Leave the pictures aside and give back every entry below word for word.

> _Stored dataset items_
== Segment start ==

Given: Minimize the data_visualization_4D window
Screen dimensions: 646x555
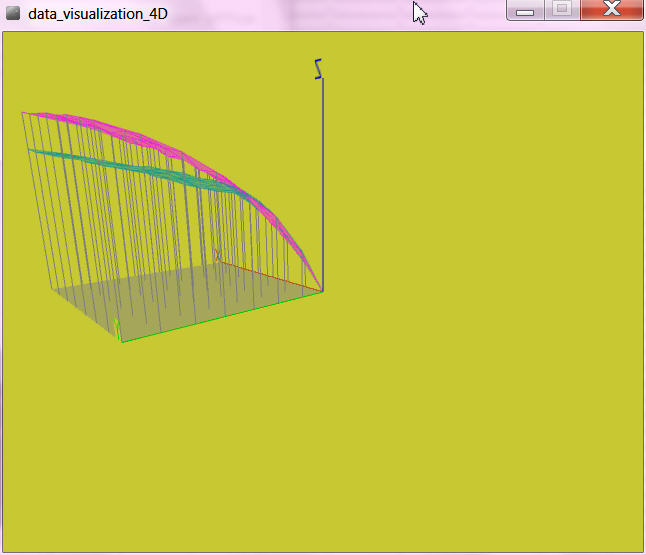Looking at the screenshot, I should tap(524, 10).
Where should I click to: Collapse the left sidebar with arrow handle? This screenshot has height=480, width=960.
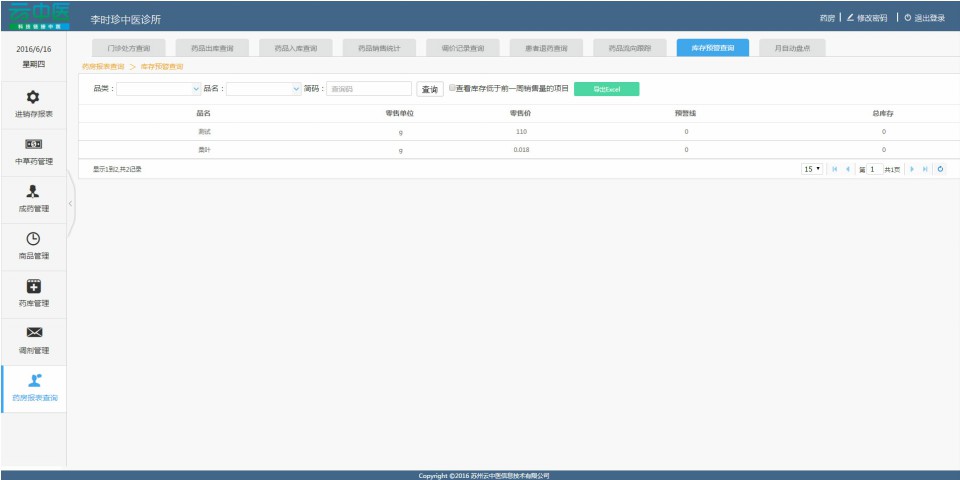click(70, 204)
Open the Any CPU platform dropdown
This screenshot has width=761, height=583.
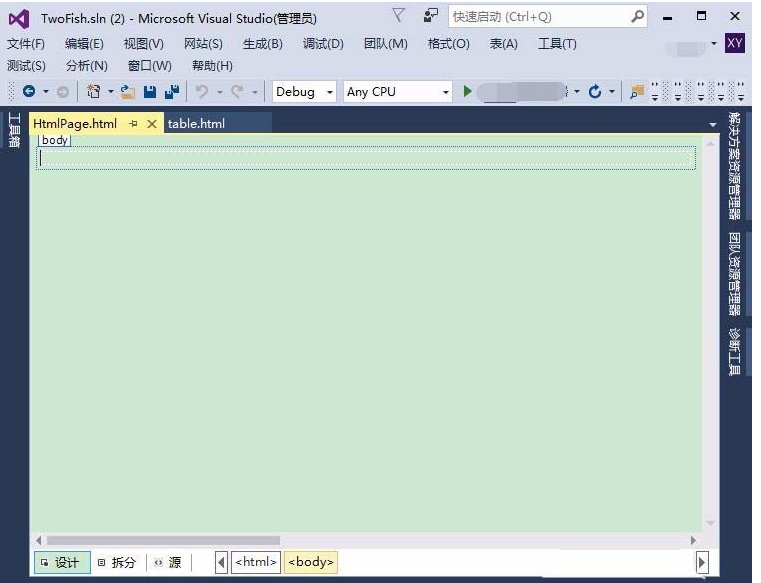pos(397,92)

== Segment end ==

> _TASK RESULT_
Given: Minimize the data_visualization_4D window
Screen dimensions: 646x555
Looking at the screenshot, I should tap(524, 10).
Where should I click to: Collapse the left sidebar with arrow handle? This screenshot has height=480, width=960.
click(70, 204)
Open the Any CPU platform dropdown
This screenshot has width=761, height=583.
pos(397,92)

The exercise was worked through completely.